◆ 課題 a ◆
ページ本文のうち「そのユーモラスな作品で真っ先」から「いるのも興味深いところです。」までを、一字一句変えずに出力してください。

◆ ページ本文 ◆
^^^^

そのユーモラスな作品で真っ先に挙げたいのが、竹田春信の「達磨遊女異装図」(18世紀)です。達磨が遊女の小袖を、また遊女が達磨の法衣を身につけて立っている。それにしても達磨の遊女姿が何とも似合っています。ここでは、達磨の聖と遊女の俗が倒錯しているそうですが、私には少し困ったような顔をしつつも満更でもなさそうな達磨の表情が印象に残りました。(それにポーズも決まっています!)また、遊女の法衣は、地をそのままにした墨線だけで描かれています。そしてその一方で、達磨の顔もまた地をそのまま使っていた。顔と衣服がクロスするように表現されているのも興味深いところです。

^^^^

◆ 提供資料 ◆

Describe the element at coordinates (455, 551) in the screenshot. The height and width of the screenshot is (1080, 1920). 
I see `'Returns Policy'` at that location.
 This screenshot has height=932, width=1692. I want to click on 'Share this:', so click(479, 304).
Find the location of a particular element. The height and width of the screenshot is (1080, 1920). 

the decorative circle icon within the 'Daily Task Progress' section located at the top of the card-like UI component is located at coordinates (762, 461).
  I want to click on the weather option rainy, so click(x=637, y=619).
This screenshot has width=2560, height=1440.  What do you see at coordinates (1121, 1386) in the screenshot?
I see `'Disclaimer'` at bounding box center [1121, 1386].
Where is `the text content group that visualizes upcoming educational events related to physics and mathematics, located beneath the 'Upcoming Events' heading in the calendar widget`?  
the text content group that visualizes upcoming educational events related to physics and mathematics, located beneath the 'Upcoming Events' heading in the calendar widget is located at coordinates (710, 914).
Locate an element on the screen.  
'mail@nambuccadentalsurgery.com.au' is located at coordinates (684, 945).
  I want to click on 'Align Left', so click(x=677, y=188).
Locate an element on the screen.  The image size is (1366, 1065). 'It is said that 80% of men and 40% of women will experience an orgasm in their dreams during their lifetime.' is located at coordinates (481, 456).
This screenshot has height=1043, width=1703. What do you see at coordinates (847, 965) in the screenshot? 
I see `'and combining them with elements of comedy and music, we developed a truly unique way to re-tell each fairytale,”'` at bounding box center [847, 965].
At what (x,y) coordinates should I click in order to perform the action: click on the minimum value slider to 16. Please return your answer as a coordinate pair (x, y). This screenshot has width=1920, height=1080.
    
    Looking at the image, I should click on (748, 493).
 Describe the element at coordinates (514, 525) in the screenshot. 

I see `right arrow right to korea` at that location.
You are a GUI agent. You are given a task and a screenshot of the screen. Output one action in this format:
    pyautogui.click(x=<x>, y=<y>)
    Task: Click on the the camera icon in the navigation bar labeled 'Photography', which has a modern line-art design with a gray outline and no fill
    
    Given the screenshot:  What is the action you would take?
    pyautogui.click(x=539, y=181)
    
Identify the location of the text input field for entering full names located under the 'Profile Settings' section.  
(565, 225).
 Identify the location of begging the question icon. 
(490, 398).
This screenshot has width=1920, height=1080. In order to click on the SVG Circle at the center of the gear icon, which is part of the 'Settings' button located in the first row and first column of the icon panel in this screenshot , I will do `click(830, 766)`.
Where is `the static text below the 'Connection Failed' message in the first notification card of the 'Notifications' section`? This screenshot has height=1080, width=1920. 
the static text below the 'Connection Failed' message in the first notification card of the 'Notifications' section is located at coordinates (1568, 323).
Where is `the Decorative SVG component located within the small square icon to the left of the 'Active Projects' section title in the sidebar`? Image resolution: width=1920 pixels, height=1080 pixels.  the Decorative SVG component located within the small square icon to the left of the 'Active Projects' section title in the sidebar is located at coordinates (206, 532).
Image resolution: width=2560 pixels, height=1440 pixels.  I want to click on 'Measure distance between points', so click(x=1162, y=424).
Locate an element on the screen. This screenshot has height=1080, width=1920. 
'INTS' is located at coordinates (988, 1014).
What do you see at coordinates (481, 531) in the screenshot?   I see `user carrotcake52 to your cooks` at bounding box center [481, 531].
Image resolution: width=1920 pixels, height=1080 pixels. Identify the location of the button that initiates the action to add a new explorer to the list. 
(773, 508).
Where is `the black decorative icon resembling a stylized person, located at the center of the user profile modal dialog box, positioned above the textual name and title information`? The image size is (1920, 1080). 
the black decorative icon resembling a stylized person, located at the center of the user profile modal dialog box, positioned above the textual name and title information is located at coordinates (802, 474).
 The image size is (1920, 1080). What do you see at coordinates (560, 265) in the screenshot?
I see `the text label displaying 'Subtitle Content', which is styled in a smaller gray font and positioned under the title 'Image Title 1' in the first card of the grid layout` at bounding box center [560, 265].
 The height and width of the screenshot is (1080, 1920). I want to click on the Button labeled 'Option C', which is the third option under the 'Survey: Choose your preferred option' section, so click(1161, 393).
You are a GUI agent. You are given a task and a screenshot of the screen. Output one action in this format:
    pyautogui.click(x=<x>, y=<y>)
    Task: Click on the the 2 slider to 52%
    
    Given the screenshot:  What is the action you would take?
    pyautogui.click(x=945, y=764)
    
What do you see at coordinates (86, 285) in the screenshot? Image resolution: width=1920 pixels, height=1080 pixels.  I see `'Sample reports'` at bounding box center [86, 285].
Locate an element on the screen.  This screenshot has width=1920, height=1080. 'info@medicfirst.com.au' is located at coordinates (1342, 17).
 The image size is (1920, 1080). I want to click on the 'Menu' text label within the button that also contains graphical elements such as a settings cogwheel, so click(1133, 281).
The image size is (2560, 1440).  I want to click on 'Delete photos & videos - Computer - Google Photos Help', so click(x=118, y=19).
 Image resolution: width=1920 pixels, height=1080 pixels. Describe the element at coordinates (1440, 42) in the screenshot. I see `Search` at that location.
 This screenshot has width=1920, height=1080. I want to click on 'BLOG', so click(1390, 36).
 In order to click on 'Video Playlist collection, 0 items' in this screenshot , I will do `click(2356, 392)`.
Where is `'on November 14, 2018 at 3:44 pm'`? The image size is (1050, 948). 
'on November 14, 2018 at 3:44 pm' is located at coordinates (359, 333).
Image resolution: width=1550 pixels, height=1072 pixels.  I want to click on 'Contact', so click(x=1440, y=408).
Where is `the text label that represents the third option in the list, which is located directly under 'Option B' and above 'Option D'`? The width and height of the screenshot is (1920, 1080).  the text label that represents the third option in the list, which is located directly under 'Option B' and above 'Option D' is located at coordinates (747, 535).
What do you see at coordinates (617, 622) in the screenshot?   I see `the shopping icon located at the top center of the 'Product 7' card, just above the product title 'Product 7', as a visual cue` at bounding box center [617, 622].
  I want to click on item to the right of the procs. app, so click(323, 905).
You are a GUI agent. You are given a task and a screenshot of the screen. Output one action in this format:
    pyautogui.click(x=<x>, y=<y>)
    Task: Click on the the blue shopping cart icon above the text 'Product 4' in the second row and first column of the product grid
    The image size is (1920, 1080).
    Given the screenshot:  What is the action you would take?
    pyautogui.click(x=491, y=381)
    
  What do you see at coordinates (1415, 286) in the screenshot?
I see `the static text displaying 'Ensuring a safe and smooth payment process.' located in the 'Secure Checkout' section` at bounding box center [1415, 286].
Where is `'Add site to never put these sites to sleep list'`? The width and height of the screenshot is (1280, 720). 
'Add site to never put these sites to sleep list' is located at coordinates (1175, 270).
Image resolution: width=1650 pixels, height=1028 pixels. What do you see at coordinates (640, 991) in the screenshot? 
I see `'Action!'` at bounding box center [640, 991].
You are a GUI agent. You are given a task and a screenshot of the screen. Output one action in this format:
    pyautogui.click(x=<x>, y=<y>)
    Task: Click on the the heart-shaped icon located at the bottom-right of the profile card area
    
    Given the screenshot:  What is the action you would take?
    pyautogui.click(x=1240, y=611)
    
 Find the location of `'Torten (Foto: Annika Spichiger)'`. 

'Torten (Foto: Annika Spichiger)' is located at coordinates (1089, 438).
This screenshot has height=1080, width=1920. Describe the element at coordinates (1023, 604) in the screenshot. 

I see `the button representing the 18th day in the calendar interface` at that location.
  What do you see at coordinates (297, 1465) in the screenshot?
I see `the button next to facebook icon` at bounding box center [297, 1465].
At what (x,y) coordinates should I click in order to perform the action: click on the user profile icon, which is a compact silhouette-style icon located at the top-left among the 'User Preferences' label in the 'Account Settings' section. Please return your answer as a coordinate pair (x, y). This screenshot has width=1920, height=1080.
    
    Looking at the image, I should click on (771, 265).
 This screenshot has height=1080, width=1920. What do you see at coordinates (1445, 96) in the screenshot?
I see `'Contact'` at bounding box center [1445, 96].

^^^^

◆ 課題 b ◆
エントリーのうち「Identify the location of the text」を含む行から「(773, 508).」を含む行までを、「screenshot」を「screen capture」に書き換えて示してください。ほかの部分は変えず、その範囲の行だけを出してください。

◆ 期待される出力 a ◆
そのユーモラスな作品で真っ先に挙げたいのが、竹田春信の「達磨遊女異装図」(18世紀)です。達磨が遊女の小袖を、また遊女が達磨の法衣を身につけて立っている。それにしても達磨の遊女姿が何とも似合っています。ここでは、達磨の聖と遊女の俗が倒錯しているそうですが、私には少し困ったような顔をしつつも満更でもなさそうな達磨の表情が印象に残りました。(それにポーズも決まっています!)また、遊女の法衣は、地をそのままにした墨線だけで描かれています。そしてその一方で、達磨の顔もまた地をそのまま使っていた。顔と衣服がクロスするように表現されているのも興味深いところです。

◆ 期待される出力 b ◆
Identify the location of the text input field for entering full names located under the 'Profile Settings' section.  
(565, 225).
 Identify the location of begging the question icon. 
(490, 398).
This screen capture has width=1920, height=1080. In order to click on the SVG Circle at the center of the gear icon, which is part of the 'Settings' button located in the first row and first column of the icon panel in this screen capture , I will do `click(830, 766)`.
Where is `the static text below the 'Connection Failed' message in the first notification card of the 'Notifications' section`? This screen capture has height=1080, width=1920. 
the static text below the 'Connection Failed' message in the first notification card of the 'Notifications' section is located at coordinates (1568, 323).
Where is `the Decorative SVG component located within the small square icon to the left of the 'Active Projects' section title in the sidebar`? Image resolution: width=1920 pixels, height=1080 pixels.  the Decorative SVG component located within the small square icon to the left of the 'Active Projects' section title in the sidebar is located at coordinates (206, 532).
Image resolution: width=2560 pixels, height=1440 pixels.  I want to click on 'Measure distance between points', so click(x=1162, y=424).
Locate an element on the screen. This screen capture has height=1080, width=1920. 
'INTS' is located at coordinates (988, 1014).
What do you see at coordinates (481, 531) in the screen capture?   I see `user carrotcake52 to your cooks` at bounding box center [481, 531].
Image resolution: width=1920 pixels, height=1080 pixels. Identify the location of the button that initiates the action to add a new explorer to the list. 
(773, 508).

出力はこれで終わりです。